Many of New Zealand’s public assets are in sub-optimal condition. Barely a week goes by without a news story on failures in our social infrastructure assets. In a time of fiscal constraint, asset owners need to squeeze as much life as possible out of existing assets before asking for new investment, but that can increase service failure risks. Therefore, dynamic asset management strategies and asset utilisation monitoring becomes increasingly important and Trend 5 explains the opportunities that emerge when low-cost sensors and Internet of Things devices are applied to existing infrastructure assets. KPMG New Zealand’s InfraBytes initiative sees us regularly discussing with infrastructure sector leaders the application of digital technologies to enhance infrastructure planning, construction and asset management. There is significant upside of digitisation but also a need to rapidly develop continuous strategy, planning and governance informed by real time data.

In a tight fiscal environment we must get the most bang for our buck from large scale infrastructure investment decisions. Whilst we have some natural barriers to overcome (think our challenging geography and geology and a relatively small, widely disbursed population), there is scope to improve productivity through innovation in the delivery of infrastructure in New Zealand.
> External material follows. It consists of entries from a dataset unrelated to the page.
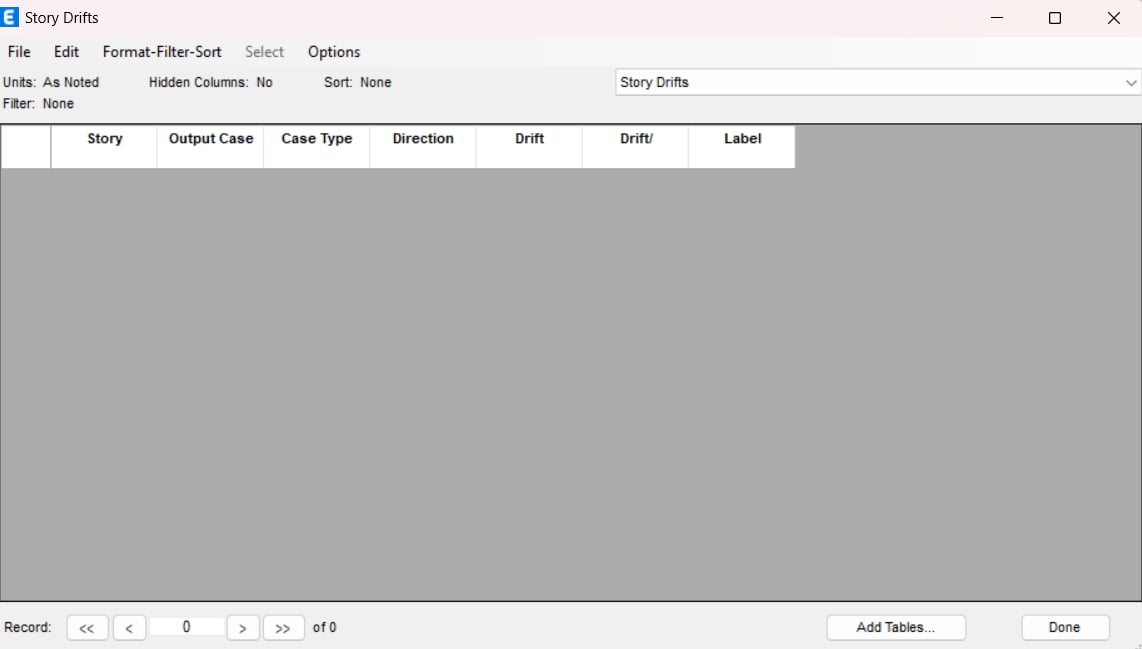The width and height of the screenshot is (1142, 649).
Task: Maximize the Story Drifts window
Action: point(1054,18)
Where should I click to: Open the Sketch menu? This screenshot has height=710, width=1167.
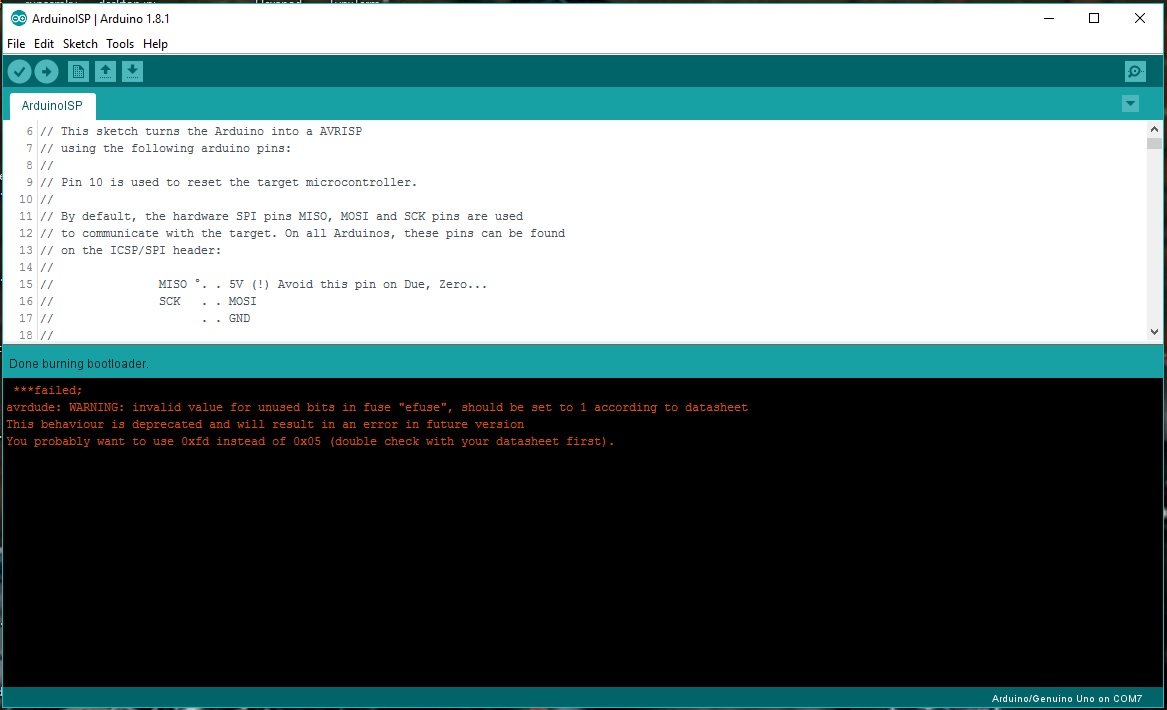click(x=79, y=43)
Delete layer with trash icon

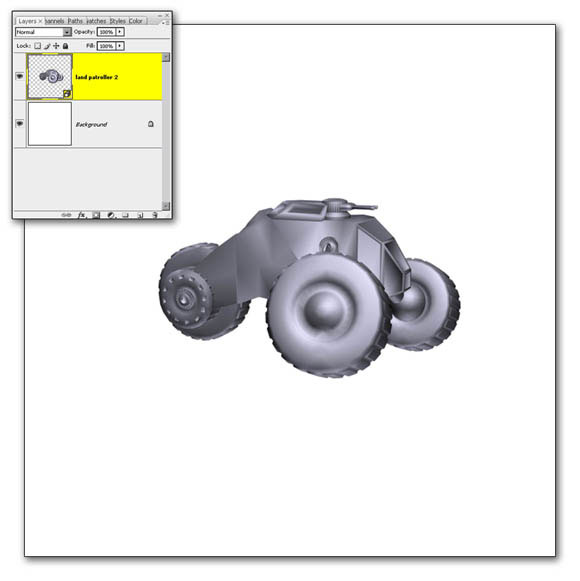pyautogui.click(x=155, y=215)
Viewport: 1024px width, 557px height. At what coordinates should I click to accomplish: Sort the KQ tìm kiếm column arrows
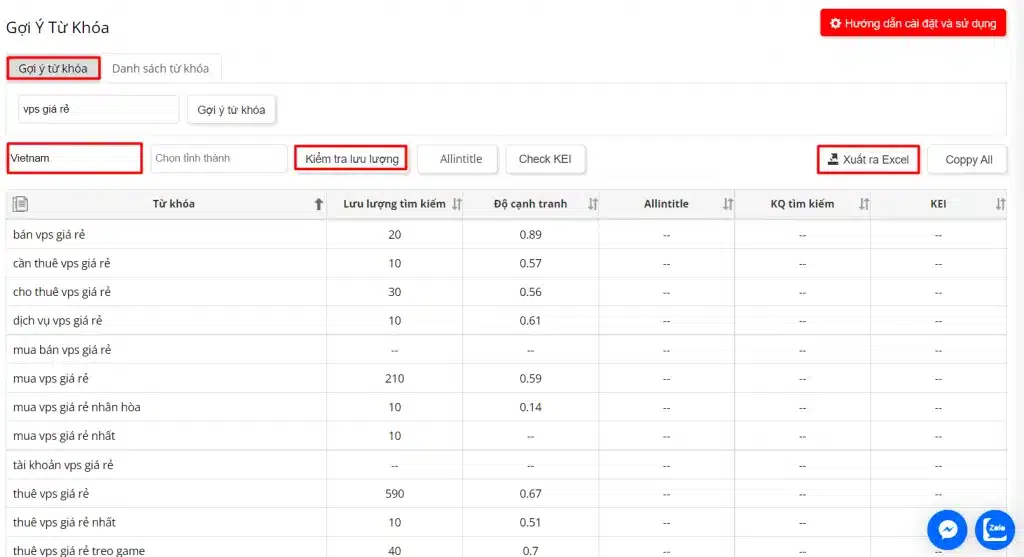864,204
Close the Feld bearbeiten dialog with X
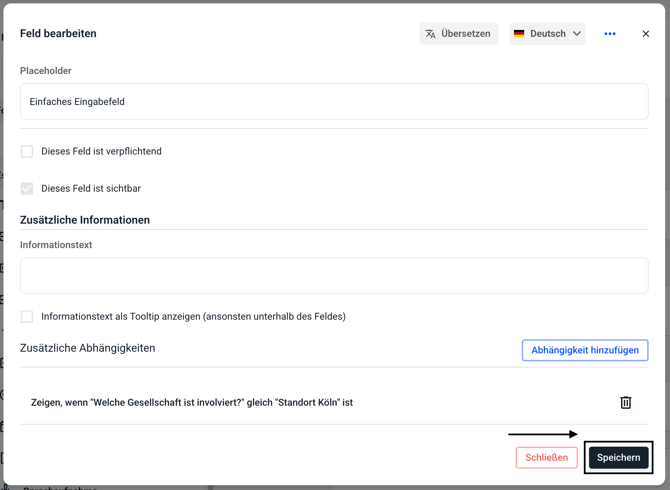This screenshot has width=670, height=490. click(x=646, y=34)
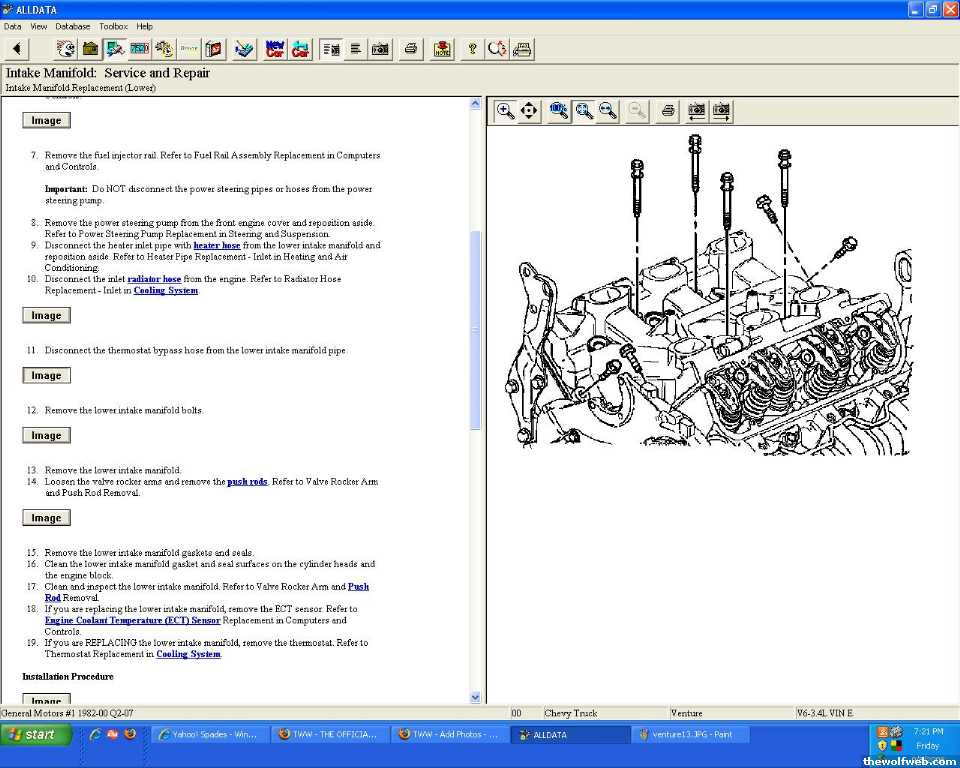Open the Windows Start menu
Image resolution: width=960 pixels, height=768 pixels.
pos(37,734)
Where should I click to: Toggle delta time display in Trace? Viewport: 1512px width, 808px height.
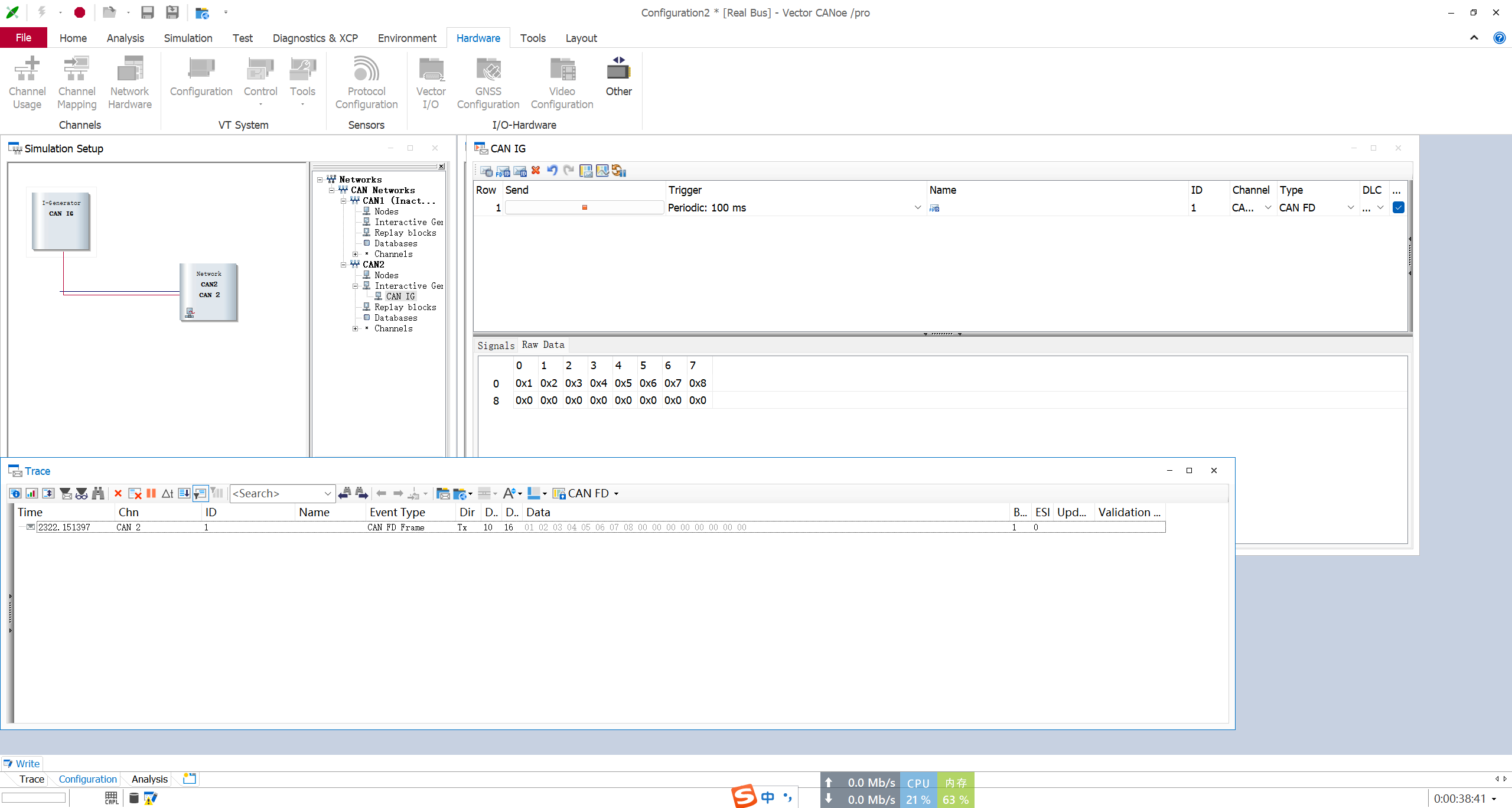168,493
Key to this is efficient delivery, and providing the certainty of pipeline to give the private sector the confidence to invest (a 2022 study by Infrastructure New Zealand indicated that up to 13.5-26.5% savings could be achieved through streamlining delivery based on international literature). We applaud this government’s efforts to prioritise the development of the National Infrastructure Plan by the New Zealand Infrastructure Commission / Te Waihanga with bipartisan support.

New Zealand is as exposed as any country to capability and capacity constraints. Anecdotal evidence suggests there is already a steady stream of our specialist talent leaving to Australia and other markets. Bottlenecks, like the limited pool of large-scale vertical construction firms, are a regular feature in our market. Encouraging new entrants into the market can reap benefits for both the public sector and the domestic delivery market in the transferring of knowledge, experience, financial capacity, and much needed resource.

New Zealand is ahead of many other countries in energy transition, having a historic baseload of hydro and geothermal generation. However, we still have much to do and the electrification of the economy will only grow demand for new sources of electricity. We need to keep investing in both our network and renewable supply, which will cost many billions of dollars. Our big challenges will be finding pragmatic solutions to balance our generation sources when wind, solar and hydo generation is constrained (i.e. security of supply) and to ensure affordability as we move closer to 100% renewable.